▶ **Problem to work on**
Produce all the records again exactly as they stand.

▶ **Data extracts**
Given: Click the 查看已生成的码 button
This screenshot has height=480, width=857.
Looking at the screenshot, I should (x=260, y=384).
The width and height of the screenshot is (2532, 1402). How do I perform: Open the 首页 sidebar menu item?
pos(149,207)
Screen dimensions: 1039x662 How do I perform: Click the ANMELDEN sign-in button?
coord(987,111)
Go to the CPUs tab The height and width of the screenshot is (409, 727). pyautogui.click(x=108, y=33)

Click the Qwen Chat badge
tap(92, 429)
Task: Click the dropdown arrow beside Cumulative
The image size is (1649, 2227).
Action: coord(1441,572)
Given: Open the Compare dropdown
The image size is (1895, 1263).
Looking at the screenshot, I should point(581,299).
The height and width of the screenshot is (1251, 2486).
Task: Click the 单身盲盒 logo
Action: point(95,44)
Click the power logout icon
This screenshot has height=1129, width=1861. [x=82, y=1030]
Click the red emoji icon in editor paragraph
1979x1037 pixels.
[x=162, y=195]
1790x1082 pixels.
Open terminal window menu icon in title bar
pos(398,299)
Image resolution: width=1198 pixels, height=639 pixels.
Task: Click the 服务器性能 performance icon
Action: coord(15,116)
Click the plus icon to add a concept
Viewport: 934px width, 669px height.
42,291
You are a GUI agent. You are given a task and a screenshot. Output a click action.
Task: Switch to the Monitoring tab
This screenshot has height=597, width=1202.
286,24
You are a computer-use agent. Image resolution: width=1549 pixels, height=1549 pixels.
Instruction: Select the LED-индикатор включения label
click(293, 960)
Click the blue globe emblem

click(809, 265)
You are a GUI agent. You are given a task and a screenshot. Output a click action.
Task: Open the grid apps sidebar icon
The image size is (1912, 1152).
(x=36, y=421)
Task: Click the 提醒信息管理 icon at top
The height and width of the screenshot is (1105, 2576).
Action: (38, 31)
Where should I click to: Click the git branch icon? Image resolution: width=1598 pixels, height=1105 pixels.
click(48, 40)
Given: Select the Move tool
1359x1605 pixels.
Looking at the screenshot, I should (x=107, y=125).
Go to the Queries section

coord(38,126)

▶ **Worked solution**
Given: Click the 查看已生成的码 button
This screenshot has height=480, width=857.
Looking at the screenshot, I should (x=260, y=384).
The width and height of the screenshot is (2532, 1402). How do I perform: Open the 首页 sidebar menu item?
pos(149,207)
Screen dimensions: 1039x662 How do I perform: Click the ANMELDEN sign-in button?
coord(987,111)
Go to the CPUs tab The height and width of the screenshot is (409, 727). pyautogui.click(x=108, y=33)

Click the Qwen Chat badge
tap(92, 429)
Task: Click the dropdown arrow beside Cumulative
The image size is (1649, 2227).
Action: coord(1441,572)
Given: Open the Compare dropdown
The image size is (1895, 1263).
Looking at the screenshot, I should point(581,299).
The height and width of the screenshot is (1251, 2486).
Task: Click the 单身盲盒 logo
Action: point(95,44)
Click the power logout icon
This screenshot has height=1129, width=1861. [x=82, y=1030]
Click the red emoji icon in editor paragraph
1979x1037 pixels.
[x=162, y=195]
1790x1082 pixels.
Open terminal window menu icon in title bar
pos(398,299)
Image resolution: width=1198 pixels, height=639 pixels.
Task: Click the 服务器性能 performance icon
Action: coord(15,116)
Click the plus icon to add a concept
Viewport: 934px width, 669px height.
42,291
You are a GUI agent. You are given a task and a screenshot. Output a click action.
Task: Switch to the Monitoring tab
This screenshot has height=597, width=1202.
286,24
You are a computer-use agent. Image resolution: width=1549 pixels, height=1549 pixels.
Instruction: Select the LED-индикатор включения label
click(293, 960)
Click the blue globe emblem

click(809, 265)
You are a GUI agent. You are given a task and a screenshot. Output a click action.
Task: Open the grid apps sidebar icon
The image size is (1912, 1152).
(x=36, y=421)
Task: Click the 提醒信息管理 icon at top
The height and width of the screenshot is (1105, 2576).
Action: (38, 31)
Where should I click to: Click the git branch icon? Image resolution: width=1598 pixels, height=1105 pixels.
click(48, 40)
Given: Select the Move tool
1359x1605 pixels.
Looking at the screenshot, I should (x=107, y=125).
Go to the Queries section

coord(38,126)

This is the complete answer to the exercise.